Activity:
Read through the data, and wherever a line holds the word "coordinates", write that line out.

--

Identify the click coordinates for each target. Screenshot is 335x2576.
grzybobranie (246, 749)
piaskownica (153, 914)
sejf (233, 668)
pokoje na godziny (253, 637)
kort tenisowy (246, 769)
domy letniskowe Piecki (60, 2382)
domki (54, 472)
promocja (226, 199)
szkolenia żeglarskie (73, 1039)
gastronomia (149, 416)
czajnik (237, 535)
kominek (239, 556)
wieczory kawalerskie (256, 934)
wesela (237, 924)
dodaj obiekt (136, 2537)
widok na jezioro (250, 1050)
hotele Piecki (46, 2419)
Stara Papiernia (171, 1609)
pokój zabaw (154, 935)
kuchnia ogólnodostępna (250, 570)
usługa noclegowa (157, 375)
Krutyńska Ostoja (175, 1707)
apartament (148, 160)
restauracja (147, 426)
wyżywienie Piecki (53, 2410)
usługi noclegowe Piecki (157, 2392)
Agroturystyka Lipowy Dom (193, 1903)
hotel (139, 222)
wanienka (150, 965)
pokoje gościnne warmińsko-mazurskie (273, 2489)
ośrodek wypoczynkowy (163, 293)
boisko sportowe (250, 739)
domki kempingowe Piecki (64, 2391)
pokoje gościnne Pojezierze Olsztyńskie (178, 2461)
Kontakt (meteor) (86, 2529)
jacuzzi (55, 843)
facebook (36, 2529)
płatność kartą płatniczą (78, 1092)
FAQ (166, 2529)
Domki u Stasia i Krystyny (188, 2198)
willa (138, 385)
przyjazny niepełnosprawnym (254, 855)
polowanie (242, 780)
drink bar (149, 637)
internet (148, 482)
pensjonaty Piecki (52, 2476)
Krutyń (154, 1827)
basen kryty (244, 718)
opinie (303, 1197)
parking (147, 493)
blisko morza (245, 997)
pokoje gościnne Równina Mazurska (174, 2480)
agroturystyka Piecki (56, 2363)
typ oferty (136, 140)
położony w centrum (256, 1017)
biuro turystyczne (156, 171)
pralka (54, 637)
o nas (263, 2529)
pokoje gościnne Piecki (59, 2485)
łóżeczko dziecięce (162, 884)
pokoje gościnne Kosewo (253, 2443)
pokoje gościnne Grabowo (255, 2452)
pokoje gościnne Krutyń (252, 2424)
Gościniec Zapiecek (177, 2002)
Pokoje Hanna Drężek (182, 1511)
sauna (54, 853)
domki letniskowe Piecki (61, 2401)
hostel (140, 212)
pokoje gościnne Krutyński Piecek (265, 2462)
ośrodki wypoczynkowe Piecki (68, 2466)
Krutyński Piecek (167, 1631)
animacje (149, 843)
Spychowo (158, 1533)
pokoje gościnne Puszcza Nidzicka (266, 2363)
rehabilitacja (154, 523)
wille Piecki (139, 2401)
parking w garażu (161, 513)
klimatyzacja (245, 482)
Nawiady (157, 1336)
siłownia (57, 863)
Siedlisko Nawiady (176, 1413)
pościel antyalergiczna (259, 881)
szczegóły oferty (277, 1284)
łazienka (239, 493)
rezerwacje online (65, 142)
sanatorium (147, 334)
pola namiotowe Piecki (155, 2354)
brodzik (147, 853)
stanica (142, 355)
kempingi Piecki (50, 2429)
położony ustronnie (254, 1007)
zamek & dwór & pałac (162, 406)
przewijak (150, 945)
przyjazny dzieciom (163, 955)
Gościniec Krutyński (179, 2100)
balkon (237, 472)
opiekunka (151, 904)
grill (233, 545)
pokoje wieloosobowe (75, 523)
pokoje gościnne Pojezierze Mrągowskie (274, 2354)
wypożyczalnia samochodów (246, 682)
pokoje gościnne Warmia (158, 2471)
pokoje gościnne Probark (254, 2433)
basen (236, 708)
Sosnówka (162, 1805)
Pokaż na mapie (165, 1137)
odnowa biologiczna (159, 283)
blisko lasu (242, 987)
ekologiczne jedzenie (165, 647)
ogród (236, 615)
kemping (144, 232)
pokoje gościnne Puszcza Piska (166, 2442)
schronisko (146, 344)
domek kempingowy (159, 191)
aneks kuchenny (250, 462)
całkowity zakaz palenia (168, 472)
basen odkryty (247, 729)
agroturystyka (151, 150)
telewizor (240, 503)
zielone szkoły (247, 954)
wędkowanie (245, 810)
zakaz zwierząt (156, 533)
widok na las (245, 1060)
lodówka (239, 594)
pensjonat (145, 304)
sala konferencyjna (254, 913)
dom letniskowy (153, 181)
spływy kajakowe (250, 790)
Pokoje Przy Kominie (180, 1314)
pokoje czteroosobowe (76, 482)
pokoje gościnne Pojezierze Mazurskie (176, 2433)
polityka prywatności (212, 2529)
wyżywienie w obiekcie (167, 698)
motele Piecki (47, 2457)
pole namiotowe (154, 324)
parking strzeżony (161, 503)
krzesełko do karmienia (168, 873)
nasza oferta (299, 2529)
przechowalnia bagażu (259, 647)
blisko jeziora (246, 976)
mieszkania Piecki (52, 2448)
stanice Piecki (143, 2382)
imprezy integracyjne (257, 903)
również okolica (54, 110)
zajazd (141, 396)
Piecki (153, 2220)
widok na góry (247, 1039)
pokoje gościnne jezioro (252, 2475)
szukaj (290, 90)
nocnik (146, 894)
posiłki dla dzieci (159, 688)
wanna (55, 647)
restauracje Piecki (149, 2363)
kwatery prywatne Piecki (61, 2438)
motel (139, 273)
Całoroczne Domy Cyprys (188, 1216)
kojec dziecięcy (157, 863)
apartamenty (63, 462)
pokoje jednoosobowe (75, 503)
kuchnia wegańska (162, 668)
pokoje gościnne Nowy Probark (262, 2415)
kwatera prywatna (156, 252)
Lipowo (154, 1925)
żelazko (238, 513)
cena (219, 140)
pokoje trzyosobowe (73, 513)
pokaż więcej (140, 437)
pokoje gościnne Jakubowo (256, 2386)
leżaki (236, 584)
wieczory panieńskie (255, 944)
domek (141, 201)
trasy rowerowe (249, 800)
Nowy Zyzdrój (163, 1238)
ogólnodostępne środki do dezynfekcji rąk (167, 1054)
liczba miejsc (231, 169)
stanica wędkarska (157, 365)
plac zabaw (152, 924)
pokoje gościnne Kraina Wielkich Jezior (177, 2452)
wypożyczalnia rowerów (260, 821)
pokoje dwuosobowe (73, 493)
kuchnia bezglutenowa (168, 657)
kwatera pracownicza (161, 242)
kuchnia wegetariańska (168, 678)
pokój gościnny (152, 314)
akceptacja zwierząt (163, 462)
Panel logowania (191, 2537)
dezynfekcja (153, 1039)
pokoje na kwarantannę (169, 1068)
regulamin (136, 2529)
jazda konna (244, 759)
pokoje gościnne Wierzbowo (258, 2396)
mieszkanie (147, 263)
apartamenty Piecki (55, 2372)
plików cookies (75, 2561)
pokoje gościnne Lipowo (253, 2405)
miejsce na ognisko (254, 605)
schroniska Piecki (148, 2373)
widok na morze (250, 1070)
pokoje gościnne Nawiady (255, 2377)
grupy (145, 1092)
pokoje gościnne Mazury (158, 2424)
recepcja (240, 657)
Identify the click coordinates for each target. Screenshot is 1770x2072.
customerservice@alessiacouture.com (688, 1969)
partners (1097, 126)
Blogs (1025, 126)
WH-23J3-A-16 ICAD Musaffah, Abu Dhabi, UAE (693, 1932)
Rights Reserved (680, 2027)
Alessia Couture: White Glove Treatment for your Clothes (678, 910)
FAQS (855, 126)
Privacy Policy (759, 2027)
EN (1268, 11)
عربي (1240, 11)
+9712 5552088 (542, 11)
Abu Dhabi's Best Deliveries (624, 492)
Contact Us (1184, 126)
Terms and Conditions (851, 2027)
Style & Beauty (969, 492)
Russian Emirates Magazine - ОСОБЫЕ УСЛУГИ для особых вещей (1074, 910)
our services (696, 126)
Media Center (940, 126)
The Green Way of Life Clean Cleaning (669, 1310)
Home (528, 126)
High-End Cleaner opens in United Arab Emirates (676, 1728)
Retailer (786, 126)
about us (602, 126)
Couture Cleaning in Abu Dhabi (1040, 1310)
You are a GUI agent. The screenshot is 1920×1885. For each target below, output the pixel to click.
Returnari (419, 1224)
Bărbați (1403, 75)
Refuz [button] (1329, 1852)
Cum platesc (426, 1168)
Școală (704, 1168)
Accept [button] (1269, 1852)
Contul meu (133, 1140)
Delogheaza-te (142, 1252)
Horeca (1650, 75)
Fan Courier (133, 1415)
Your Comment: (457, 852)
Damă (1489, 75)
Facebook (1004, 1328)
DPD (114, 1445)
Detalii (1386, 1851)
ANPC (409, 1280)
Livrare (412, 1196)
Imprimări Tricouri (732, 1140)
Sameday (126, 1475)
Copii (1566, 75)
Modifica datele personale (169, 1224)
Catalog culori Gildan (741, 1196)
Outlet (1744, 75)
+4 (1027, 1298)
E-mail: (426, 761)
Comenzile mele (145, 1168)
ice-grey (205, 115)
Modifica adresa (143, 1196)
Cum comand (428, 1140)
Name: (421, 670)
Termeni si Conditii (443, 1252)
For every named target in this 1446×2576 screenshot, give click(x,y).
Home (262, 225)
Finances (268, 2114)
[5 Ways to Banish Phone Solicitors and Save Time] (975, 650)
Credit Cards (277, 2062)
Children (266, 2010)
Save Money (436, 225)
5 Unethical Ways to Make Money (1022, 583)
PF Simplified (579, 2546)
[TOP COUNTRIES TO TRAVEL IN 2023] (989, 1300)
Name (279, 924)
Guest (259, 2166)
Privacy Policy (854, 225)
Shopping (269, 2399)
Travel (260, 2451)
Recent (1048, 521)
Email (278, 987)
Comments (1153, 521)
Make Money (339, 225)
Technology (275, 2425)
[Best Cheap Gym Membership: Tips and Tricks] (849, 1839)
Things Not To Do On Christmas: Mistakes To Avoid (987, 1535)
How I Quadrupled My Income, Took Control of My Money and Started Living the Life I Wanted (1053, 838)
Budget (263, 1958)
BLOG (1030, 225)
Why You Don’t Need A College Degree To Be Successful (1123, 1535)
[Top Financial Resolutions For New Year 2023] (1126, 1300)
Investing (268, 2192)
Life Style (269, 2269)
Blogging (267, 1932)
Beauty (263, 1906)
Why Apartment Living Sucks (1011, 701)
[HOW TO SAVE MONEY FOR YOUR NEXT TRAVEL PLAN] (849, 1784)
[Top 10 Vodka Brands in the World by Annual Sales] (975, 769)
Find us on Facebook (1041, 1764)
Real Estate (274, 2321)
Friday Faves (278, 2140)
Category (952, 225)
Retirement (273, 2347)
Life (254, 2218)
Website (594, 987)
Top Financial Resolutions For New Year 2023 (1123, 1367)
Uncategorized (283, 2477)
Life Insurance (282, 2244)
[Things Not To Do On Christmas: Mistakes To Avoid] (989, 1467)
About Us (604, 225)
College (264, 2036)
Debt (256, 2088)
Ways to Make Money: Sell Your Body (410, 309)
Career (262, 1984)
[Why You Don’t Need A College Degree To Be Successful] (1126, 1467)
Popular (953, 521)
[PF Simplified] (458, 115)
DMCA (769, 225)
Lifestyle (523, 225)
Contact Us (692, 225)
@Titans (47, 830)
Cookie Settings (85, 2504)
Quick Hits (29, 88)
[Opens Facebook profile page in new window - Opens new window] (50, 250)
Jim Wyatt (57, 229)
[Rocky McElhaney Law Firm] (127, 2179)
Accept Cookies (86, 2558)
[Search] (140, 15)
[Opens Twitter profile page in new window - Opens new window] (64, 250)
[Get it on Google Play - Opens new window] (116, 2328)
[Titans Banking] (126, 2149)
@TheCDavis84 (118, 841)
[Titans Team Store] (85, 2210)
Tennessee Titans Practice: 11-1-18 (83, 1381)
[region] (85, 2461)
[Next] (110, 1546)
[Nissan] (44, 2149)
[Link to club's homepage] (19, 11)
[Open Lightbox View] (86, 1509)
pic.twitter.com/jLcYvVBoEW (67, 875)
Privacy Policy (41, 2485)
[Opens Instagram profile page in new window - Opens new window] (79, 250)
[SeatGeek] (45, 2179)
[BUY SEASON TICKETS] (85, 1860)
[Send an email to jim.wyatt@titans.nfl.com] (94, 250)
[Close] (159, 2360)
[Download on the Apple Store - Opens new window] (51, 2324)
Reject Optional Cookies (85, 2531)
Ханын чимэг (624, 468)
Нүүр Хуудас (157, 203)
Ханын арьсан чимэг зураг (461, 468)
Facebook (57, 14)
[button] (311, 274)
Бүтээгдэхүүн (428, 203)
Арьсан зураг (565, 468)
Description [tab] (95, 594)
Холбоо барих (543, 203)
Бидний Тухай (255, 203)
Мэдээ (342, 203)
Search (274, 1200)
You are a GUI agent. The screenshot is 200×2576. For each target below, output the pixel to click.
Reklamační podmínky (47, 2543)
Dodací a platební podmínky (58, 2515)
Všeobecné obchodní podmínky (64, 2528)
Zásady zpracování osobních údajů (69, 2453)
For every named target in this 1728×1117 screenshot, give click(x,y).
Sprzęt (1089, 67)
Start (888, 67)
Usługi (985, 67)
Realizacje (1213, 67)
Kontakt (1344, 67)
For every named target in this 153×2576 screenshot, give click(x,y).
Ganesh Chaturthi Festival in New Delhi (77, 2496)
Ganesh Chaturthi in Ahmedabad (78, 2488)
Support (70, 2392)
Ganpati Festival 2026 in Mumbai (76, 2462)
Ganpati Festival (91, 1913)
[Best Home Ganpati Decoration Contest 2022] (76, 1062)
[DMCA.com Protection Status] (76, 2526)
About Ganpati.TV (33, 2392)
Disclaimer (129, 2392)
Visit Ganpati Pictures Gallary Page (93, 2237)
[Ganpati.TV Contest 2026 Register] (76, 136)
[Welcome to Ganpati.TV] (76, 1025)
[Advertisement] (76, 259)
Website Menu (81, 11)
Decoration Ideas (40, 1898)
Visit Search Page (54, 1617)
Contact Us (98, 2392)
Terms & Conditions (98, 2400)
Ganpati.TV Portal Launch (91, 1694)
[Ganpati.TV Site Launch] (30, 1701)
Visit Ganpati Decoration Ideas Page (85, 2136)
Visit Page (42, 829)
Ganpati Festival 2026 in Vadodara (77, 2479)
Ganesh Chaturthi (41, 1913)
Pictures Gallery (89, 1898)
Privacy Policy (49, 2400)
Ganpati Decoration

--

Output for this exercise:
Identify the click coordinates for each target. Screenshot is 335x2576.
Identify the click coordinates for each target. Screenshot is 1770x2072.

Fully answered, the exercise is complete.